:: Data provided ::

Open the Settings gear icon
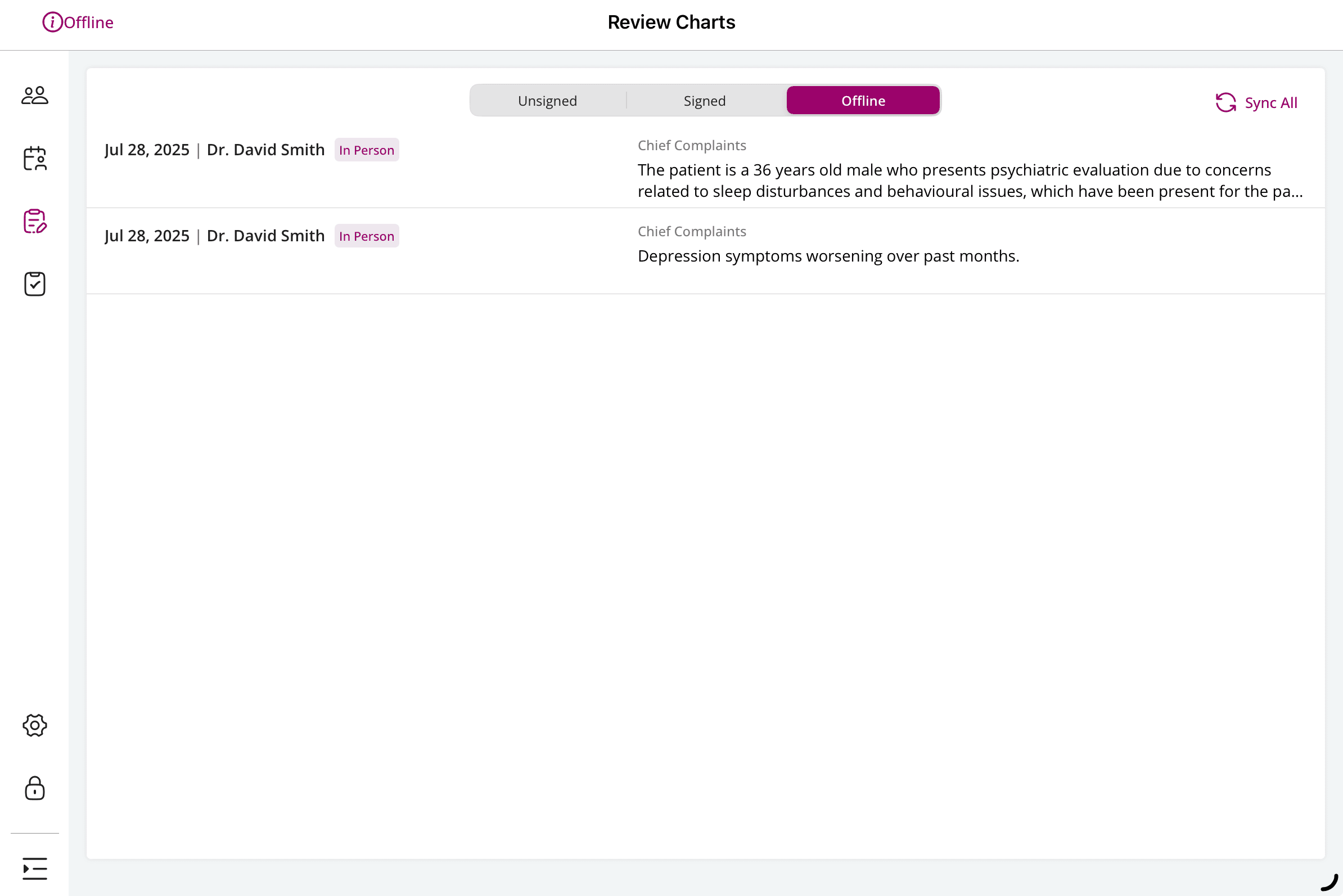The height and width of the screenshot is (896, 1343). (x=34, y=726)
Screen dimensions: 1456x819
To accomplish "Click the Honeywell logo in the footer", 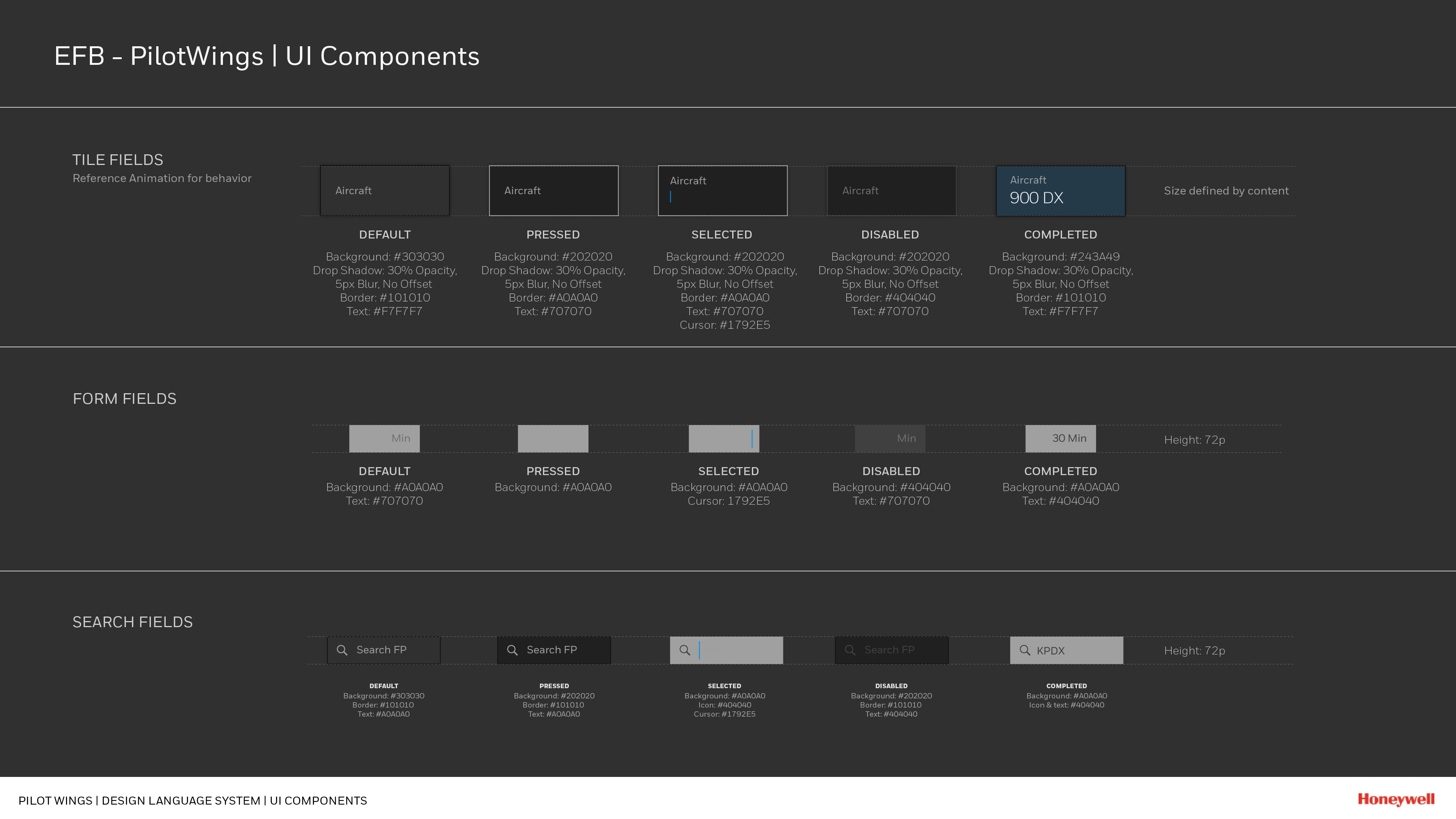I will [x=1395, y=799].
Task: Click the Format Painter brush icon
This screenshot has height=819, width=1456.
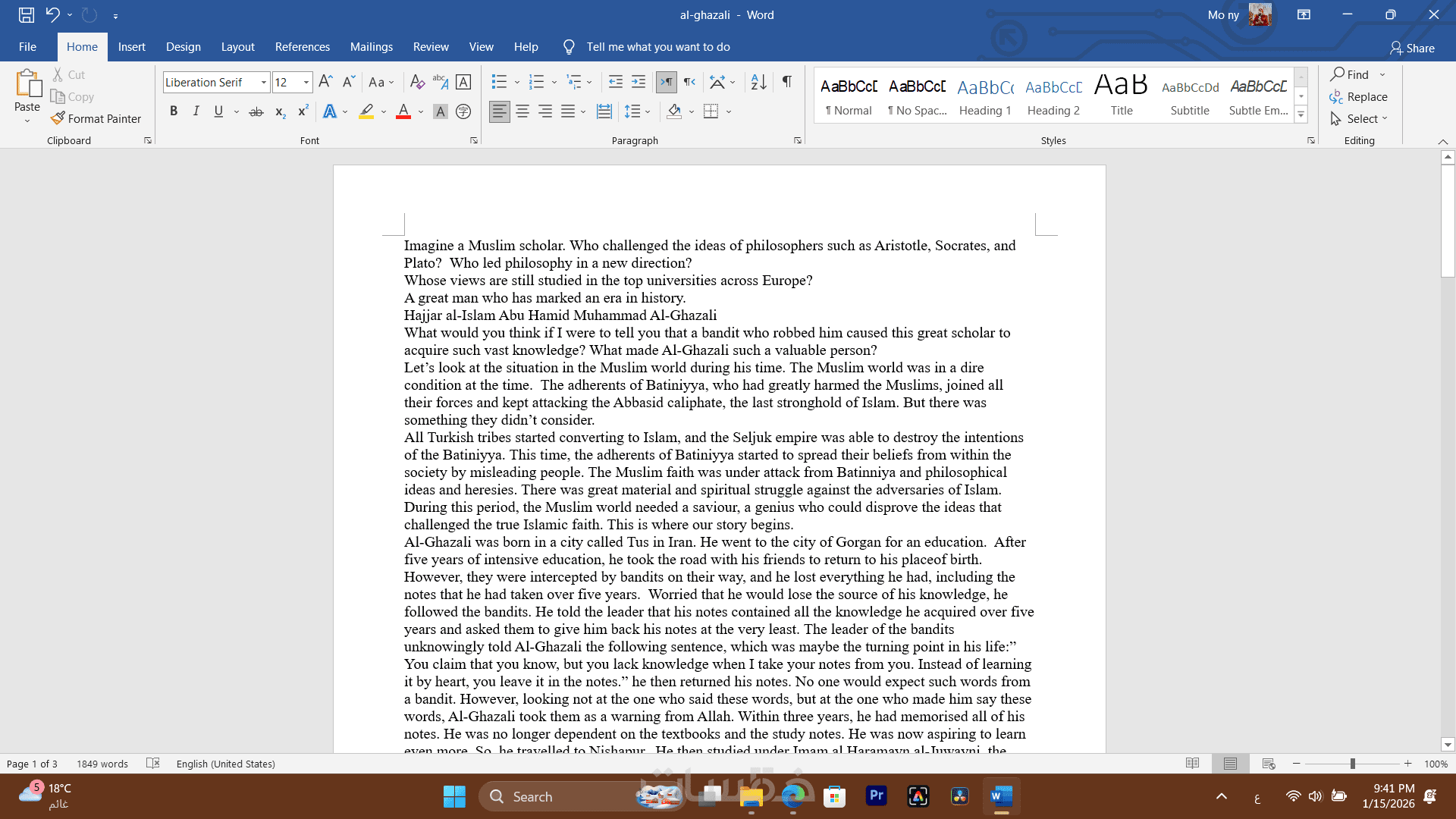Action: 58,118
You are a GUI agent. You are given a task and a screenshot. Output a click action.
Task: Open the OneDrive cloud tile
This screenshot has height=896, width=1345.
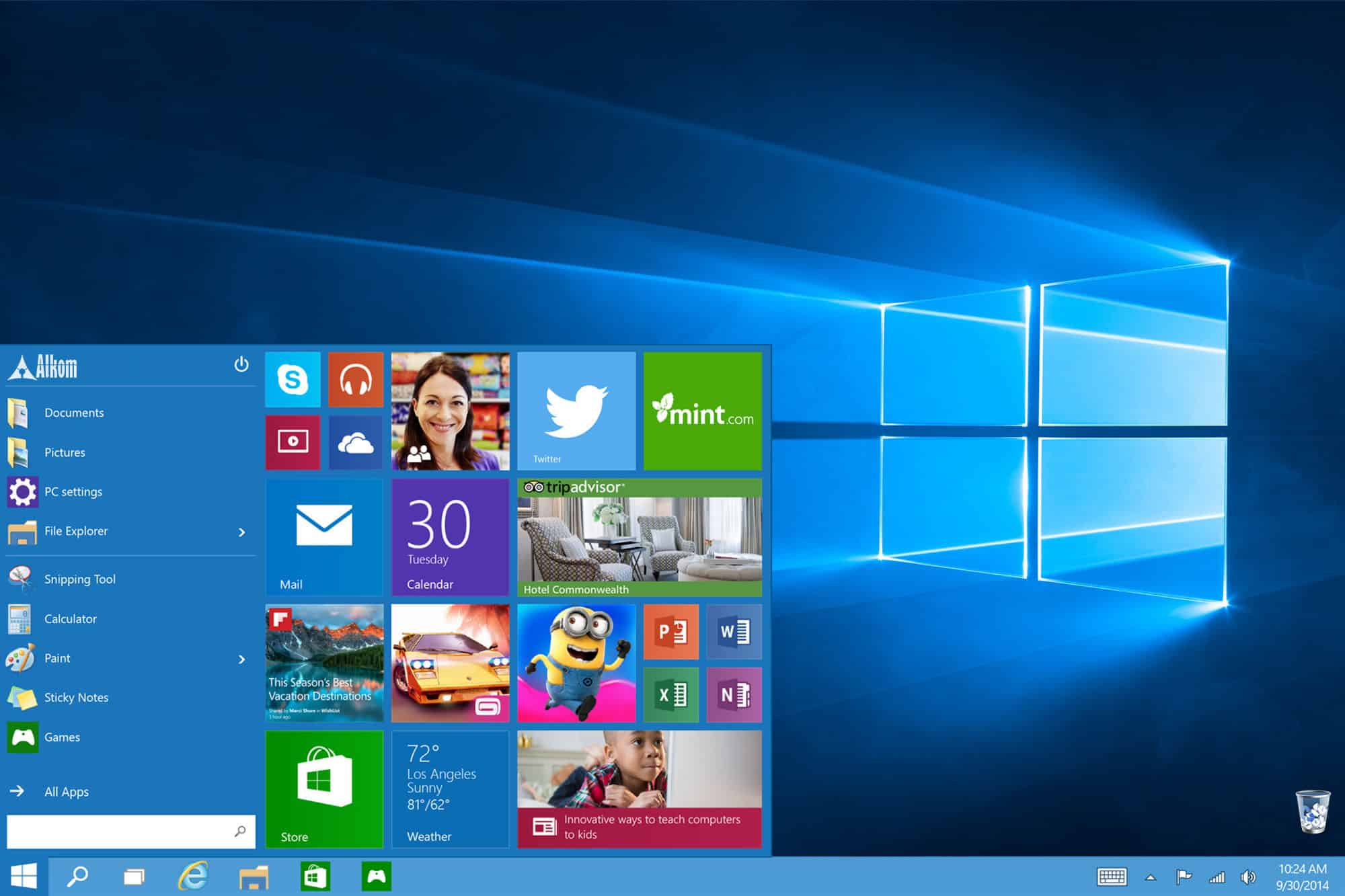(x=356, y=442)
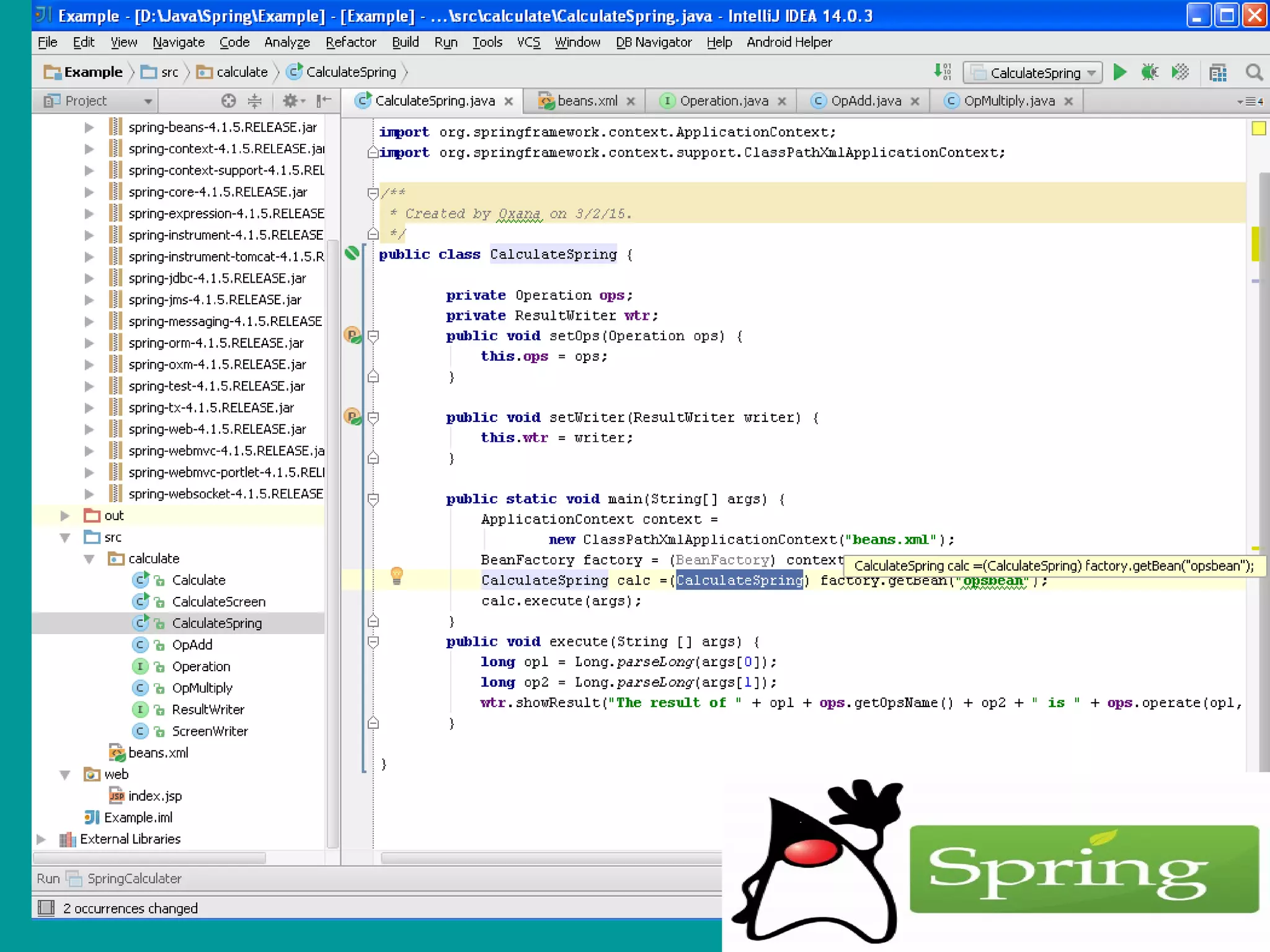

:::

◆ Required work: Reproduce nothing but the lines running from the line with "This screenshot has height=819, width=1456." through the end of the records, keeping both end lines and dropping the pictures.

◆ Answer box:
This screenshot has height=819, width=1456.
Action: 58,118
You are a GUI agent. You are given a task and a screenshot. Output a click action.
Task: Open the OneDrive cloud tile
This screenshot has height=896, width=1345.
(x=356, y=442)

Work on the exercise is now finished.